An organization can't simply give people slick-looking dashboards and expect insights to magically flow. There has to be at least a basic level of data literacy. That starts with old-fashioned training. There may be some resistance to this. Some members of your workforce may not have had any kind of numbers training since college. When is the last time your average marketing or HR person had to do statistical analysis? But we find that enthusiasm grows as people see how far even a basic understanding of data goes toward generating and sharing insights.

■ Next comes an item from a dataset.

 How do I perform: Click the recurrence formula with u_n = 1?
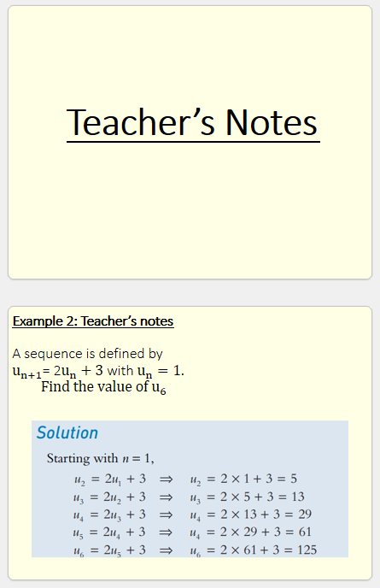click(98, 371)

There are a lot of ways to design a training program, but at Slalom we've found it's good to start with basic statistical concepts such as mean vs. median, R-squared, standard deviation, and what commonly tossed around terms like “statistically significant” actually mean. People don’t have to be statisticians, but should know enough to ask questions and understand the response from a statistician or data scientist.
Another important thing your organization can do: hold leaders to accountable for how they make their decisions. Are they still relying on their gut, or are they making choices that can be justified by numbers? This may be uncomfortable for some leaders because it means some decentralization of authority: As more people have more data, that they should have a corresponding power to make decisions. But the rewards for embracing this data-driven decentralization can be tremendous.
When everyone has access to data, everyone can drive innovation. For an organization to benefit from data, it must be prepared to be guided by its insights, no matter where they lead. That means having the confidence to question the way things have always been done, and, above all, a willingness to try new things. Just like a good chef.